Wednesday 23 June 2010

The Politics of Dickens


Charles Dickens was a middle-class, middle-brow, radical progressive- understood in the nineteenth century sense of the term- and something, on occasions, of an old-fashioned Tory paternalist, though I am quite aware that he would have hated to be described in such a fashion!

He hated backward-looking aristocratic reaction, the abuse of power by traditional elites; but he feared the consequences of revolution even more, the essential message of A Tale of Two Cities. He was not in favour of Chartism, as we can guess from hostile sentiments he expressed in his correspondence (Letters, III, 282).
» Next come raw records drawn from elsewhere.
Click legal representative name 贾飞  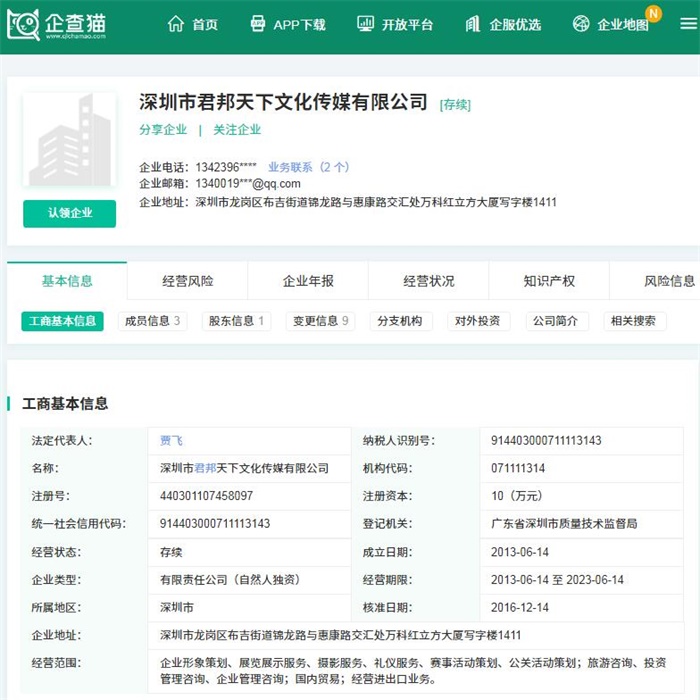point(171,440)
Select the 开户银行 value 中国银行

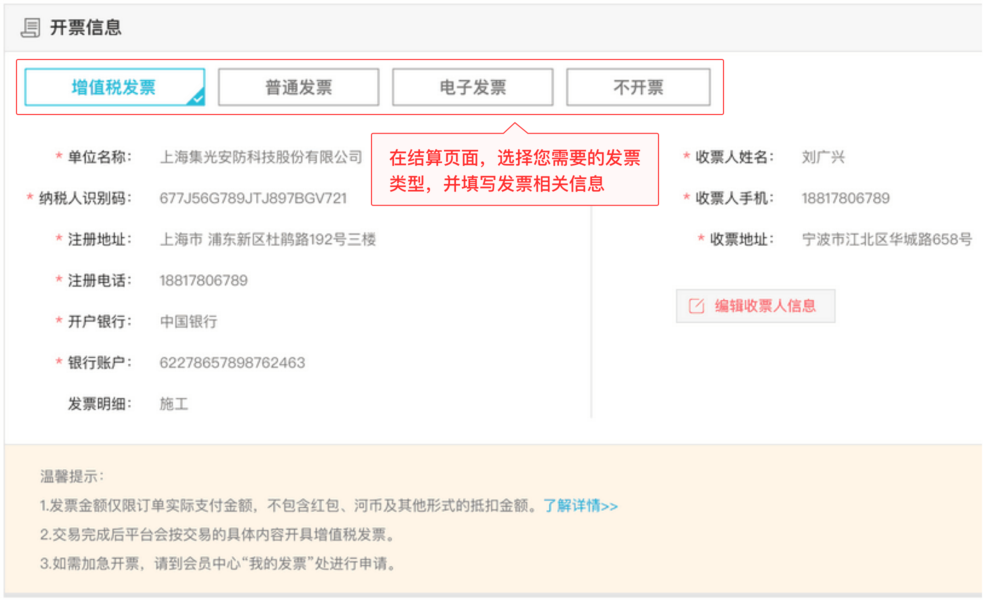point(188,322)
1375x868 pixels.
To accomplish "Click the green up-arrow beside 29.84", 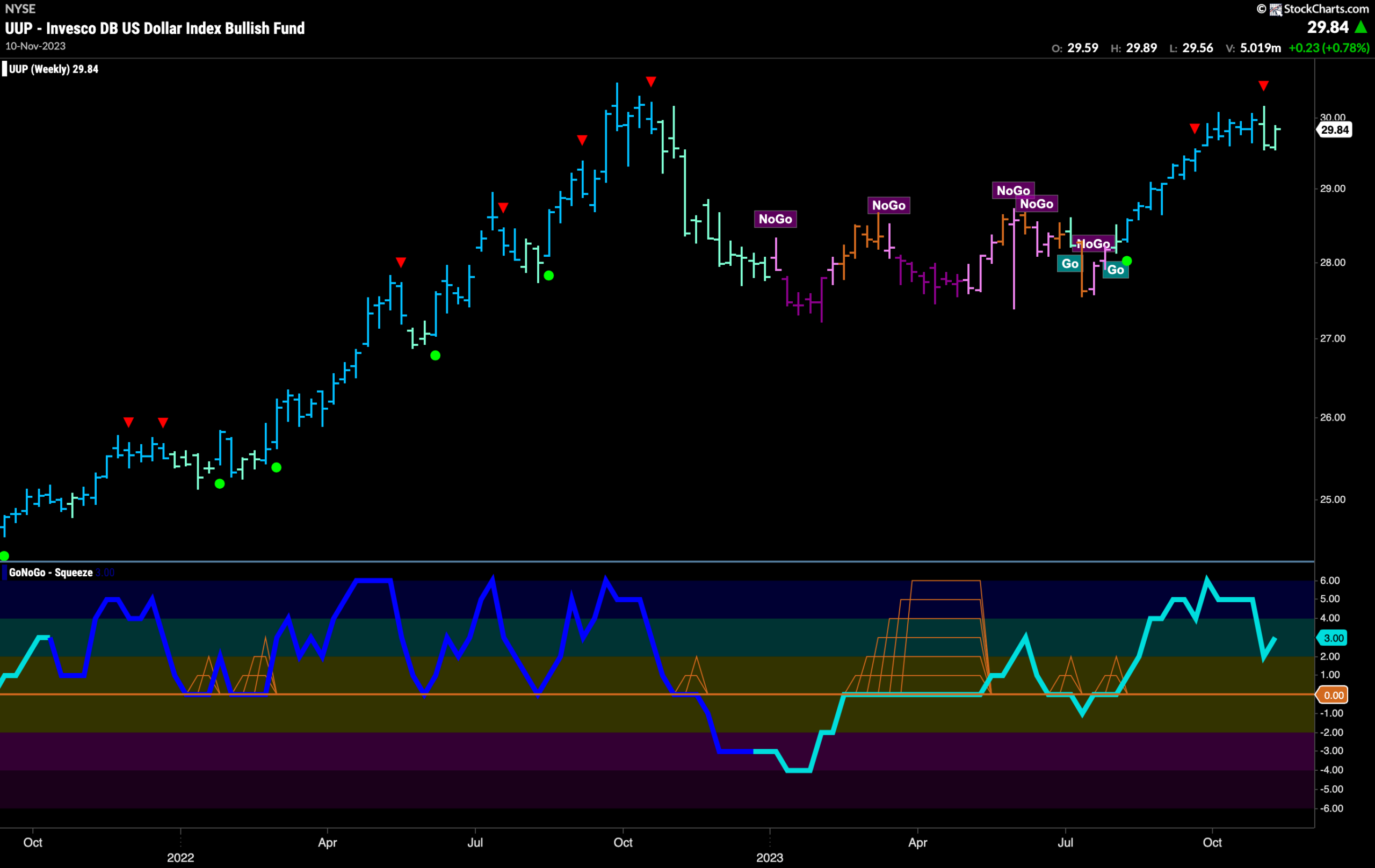I will tap(1361, 27).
He celebrated the fall of the French July Monarchy in 1848, while worrying about the spread of 'public bedevilments’ to England.

His fear of the urban under-class was fully expressed in The Old Curiosity Shop, which takes Little Nell and her Grandfather into England's dangerous industrial heartlands. He hated, above all, forms of demagoguery, which, in his view, exploits the oppressed for selfish political ends. He is generous in his perceptions of the labouring-poor, those, that is, who are deserving of such generosity; people like Betty Higden in Our Mutual Friend. It is best, one supposes, that people like this do not think for themselves over-much, otherwise they end up like the muddle-headed Stephen Blackpool in Hard Times!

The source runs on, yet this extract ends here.